> [What is expected] Format the records below as a JSON list of strings, one string per line, leaving out any blank lines.

> [Information shown]
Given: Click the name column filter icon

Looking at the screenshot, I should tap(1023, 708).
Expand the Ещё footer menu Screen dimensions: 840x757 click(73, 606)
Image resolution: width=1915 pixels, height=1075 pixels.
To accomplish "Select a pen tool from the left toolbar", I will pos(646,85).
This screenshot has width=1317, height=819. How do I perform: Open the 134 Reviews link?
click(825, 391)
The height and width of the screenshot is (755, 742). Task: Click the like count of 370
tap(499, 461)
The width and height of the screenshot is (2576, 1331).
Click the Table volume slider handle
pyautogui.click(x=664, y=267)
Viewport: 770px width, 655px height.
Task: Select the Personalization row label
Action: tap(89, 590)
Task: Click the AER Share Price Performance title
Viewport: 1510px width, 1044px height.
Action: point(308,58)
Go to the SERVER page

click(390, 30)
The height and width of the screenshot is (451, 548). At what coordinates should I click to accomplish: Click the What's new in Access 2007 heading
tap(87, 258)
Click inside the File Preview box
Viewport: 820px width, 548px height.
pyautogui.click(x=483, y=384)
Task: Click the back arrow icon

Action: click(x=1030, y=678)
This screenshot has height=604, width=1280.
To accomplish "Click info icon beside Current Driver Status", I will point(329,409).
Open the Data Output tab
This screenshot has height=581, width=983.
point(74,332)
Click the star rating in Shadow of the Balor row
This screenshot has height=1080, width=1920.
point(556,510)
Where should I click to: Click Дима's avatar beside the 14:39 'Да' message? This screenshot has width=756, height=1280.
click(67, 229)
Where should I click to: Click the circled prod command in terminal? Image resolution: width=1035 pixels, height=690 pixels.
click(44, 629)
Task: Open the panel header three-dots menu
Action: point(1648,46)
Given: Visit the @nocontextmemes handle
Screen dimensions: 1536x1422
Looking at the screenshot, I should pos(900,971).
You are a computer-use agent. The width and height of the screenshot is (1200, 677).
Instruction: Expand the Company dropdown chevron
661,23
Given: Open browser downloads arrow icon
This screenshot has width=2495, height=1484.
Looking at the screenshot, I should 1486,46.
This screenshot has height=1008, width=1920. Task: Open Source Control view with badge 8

> [Solution for this problem]
[
  "Given: Click the name column filter icon",
  "Looking at the screenshot, I should tap(1023, 708).",
  "Expand the Ещё footer menu Screen dimensions: 840x757 click(73, 606)",
  "Image resolution: width=1915 pixels, height=1075 pixels.",
  "To accomplish \"Select a pen tool from the left toolbar\", I will pos(646,85).",
  "This screenshot has width=1317, height=819. How do I perform: Open the 134 Reviews link?",
  "click(825, 391)",
  "The height and width of the screenshot is (755, 742). Task: Click the like count of 370",
  "tap(499, 461)",
  "The width and height of the screenshot is (2576, 1331).",
  "Click the Table volume slider handle",
  "pyautogui.click(x=664, y=267)",
  "Viewport: 770px width, 655px height.",
  "Task: Select the Personalization row label",
  "Action: tap(89, 590)",
  "Task: Click the AER Share Price Performance title",
  "Viewport: 1510px width, 1044px height.",
  "Action: point(308,58)",
  "Go to the SERVER page",
  "click(390, 30)",
  "The height and width of the screenshot is (451, 548). At what coordinates should I click to accomplish: Click the What's new in Access 2007 heading",
  "tap(87, 258)",
  "Click inside the File Preview box",
  "Viewport: 820px width, 548px height.",
  "pyautogui.click(x=483, y=384)",
  "Task: Click the back arrow icon",
  "Action: click(x=1030, y=678)",
  "This screenshot has height=604, width=1280.",
  "To accomplish \"Click info icon beside Current Driver Status\", I will point(329,409).",
  "Open the Data Output tab",
  "This screenshot has height=581, width=983.",
  "point(74,332)",
  "Click the star rating in Shadow of the Balor row",
  "This screenshot has height=1080, width=1920.",
  "point(556,510)",
  "Where should I click to: Click Дима's avatar beside the 14:39 'Да' message? This screenshot has width=756, height=1280.",
  "click(67, 229)",
  "Where should I click to: Click the circled prod command in terminal? Image resolution: width=1035 pixels, height=690 pixels.",
  "click(44, 629)",
  "Task: Open the panel header three-dots menu",
  "Action: point(1648,46)",
  "Given: Visit the @nocontextmemes handle",
  "Screen dimensions: 1536x1422",
  "Looking at the screenshot, I should pos(900,971).",
  "You are a computer-use agent. The width and height of the screenshot is (1200, 677).",
  "Instruction: Expand the Company dropdown chevron",
  "661,23",
  "Given: Open browser downloads arrow icon",
  "This screenshot has width=2495, height=1484.",
  "Looking at the screenshot, I should 1486,46.",
  "This screenshot has height=1008, width=1920. Task: Open Source Control view with badge 8"
]